__Data records__.
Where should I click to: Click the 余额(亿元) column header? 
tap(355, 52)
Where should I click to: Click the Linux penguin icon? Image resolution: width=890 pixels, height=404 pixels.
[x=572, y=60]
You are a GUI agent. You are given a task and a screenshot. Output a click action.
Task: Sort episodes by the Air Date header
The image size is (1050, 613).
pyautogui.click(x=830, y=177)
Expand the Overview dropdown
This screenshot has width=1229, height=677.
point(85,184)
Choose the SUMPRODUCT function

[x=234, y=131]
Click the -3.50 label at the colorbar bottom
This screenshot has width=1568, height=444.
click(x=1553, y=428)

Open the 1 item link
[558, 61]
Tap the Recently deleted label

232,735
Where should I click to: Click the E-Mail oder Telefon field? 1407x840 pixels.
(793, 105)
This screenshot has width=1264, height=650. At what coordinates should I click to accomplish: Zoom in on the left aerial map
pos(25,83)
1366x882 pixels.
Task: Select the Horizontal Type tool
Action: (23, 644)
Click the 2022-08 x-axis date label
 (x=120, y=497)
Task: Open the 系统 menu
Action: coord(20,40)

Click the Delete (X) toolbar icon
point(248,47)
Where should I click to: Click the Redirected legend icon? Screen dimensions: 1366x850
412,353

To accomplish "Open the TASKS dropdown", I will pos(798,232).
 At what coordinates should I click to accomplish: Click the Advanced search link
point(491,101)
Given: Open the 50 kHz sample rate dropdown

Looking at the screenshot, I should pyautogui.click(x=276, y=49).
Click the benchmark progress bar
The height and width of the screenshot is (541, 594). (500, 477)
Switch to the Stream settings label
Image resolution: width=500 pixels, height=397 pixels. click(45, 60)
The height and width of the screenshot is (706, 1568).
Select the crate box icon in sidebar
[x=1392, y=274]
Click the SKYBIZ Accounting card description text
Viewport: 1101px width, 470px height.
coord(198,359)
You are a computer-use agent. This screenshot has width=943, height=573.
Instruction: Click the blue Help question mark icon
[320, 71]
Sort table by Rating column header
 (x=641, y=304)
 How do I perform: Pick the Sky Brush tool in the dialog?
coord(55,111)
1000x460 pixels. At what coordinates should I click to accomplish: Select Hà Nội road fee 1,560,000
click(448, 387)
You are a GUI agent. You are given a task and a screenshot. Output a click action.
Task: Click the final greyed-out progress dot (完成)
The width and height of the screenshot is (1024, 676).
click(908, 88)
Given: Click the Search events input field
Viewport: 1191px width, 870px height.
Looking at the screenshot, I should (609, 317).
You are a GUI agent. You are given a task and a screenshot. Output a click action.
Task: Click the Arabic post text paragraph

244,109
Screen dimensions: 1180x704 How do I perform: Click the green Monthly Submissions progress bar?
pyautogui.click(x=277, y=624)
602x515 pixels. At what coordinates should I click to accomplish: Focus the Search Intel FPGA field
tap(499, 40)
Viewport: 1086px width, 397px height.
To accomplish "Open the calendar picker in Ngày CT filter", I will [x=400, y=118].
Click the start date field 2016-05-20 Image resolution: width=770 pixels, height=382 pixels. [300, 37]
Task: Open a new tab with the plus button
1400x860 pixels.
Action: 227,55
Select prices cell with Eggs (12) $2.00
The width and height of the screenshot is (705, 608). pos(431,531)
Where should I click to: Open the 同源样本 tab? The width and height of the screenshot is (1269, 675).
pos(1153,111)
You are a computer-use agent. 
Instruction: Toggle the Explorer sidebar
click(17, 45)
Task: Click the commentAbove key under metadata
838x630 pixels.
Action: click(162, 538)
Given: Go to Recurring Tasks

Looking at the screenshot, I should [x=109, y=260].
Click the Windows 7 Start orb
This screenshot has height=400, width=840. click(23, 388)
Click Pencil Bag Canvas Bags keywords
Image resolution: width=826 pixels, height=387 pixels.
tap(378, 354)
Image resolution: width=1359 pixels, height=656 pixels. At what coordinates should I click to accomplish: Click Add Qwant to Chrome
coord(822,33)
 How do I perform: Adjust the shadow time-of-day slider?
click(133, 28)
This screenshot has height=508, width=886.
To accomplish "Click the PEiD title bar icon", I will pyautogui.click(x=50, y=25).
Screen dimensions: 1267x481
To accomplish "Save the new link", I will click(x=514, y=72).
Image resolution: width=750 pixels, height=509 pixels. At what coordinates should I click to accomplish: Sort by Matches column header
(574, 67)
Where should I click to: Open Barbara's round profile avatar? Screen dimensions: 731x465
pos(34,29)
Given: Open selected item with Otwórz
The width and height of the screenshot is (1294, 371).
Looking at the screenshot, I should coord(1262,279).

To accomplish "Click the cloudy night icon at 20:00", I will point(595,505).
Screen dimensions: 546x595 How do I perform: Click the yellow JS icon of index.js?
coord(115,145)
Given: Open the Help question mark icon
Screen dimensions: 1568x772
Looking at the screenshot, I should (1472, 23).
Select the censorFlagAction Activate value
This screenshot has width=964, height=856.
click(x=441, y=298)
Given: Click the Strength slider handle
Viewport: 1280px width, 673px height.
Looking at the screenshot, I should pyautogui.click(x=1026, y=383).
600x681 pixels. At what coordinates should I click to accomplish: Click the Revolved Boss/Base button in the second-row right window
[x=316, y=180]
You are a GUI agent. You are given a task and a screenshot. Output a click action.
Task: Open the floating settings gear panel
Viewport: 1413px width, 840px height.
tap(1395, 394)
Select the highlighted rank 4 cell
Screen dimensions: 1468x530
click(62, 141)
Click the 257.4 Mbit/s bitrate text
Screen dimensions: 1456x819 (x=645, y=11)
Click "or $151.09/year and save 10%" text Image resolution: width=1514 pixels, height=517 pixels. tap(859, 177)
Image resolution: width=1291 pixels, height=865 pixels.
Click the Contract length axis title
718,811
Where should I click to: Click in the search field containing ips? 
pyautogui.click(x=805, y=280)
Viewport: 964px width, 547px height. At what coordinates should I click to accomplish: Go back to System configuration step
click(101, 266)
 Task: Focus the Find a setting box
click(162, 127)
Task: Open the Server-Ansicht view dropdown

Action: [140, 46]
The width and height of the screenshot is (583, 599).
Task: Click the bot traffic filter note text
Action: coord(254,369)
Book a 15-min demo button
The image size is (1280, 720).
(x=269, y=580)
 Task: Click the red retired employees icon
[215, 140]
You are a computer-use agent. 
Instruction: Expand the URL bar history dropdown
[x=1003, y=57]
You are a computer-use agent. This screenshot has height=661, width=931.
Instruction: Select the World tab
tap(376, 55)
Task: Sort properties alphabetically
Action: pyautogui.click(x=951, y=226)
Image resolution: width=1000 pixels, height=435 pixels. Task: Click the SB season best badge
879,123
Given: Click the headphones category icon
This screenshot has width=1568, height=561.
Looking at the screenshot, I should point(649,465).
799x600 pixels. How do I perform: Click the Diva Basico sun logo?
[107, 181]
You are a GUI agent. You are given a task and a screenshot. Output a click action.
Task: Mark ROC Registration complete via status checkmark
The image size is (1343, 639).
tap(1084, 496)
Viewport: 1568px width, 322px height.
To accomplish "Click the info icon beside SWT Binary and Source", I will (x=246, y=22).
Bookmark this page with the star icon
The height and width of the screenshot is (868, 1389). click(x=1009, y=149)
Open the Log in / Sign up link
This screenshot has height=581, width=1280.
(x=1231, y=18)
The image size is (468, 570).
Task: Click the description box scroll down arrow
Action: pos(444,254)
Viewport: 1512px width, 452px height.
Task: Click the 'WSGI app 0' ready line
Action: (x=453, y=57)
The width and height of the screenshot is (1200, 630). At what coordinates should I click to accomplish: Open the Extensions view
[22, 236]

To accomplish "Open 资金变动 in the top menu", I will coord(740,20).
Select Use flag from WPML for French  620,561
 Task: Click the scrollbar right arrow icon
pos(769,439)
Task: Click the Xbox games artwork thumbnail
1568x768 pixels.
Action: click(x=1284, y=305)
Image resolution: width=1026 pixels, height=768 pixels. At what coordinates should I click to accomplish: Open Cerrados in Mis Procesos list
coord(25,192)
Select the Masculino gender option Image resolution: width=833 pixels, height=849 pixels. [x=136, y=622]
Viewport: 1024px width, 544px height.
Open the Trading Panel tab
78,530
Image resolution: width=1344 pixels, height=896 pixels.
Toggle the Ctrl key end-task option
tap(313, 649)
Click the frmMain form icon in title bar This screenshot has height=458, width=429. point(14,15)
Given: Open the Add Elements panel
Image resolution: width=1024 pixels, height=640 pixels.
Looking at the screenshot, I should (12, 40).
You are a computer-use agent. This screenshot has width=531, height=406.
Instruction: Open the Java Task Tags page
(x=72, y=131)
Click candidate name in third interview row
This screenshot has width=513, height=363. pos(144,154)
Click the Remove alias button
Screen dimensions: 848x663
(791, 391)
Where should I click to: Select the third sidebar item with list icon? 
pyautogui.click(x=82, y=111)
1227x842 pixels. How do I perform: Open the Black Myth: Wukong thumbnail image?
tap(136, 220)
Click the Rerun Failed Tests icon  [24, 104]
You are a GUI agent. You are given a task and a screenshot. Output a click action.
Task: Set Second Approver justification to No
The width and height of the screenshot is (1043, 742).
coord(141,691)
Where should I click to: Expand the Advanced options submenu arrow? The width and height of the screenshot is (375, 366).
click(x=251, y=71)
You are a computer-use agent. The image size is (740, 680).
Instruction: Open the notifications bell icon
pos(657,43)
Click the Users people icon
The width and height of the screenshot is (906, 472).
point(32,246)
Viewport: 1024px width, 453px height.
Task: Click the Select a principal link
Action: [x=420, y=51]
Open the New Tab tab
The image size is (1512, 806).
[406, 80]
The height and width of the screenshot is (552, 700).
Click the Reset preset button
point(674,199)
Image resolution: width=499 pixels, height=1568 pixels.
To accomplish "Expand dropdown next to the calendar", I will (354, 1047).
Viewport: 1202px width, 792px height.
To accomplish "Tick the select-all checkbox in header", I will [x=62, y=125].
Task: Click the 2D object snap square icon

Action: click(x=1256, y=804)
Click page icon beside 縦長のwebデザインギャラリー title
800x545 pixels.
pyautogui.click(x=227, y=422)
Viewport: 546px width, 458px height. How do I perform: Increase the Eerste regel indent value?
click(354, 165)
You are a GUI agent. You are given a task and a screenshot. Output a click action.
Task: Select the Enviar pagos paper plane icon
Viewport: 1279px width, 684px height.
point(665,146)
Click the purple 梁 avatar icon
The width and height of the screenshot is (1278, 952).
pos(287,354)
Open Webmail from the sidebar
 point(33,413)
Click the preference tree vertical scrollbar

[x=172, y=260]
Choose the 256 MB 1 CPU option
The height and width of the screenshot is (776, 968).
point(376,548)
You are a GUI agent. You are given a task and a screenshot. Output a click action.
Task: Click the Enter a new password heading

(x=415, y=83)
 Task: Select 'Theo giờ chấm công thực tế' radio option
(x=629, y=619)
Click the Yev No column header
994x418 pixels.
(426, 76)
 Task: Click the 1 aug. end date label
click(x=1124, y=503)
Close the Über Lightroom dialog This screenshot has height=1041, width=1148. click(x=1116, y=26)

__Activity__.
Report each line of the listing above that uses the word "computer".

__Solution__.
You are a computer-use agent. This screenshot has width=943, height=573.
You are a computer-use agent. 
You are a computer-use agent. 
You are a computer-use agent. This screenshot has height=661, width=931.
You are a computer-use agent. This screenshot has width=531, height=406.
You are a computer-use agent. The image size is (740, 680).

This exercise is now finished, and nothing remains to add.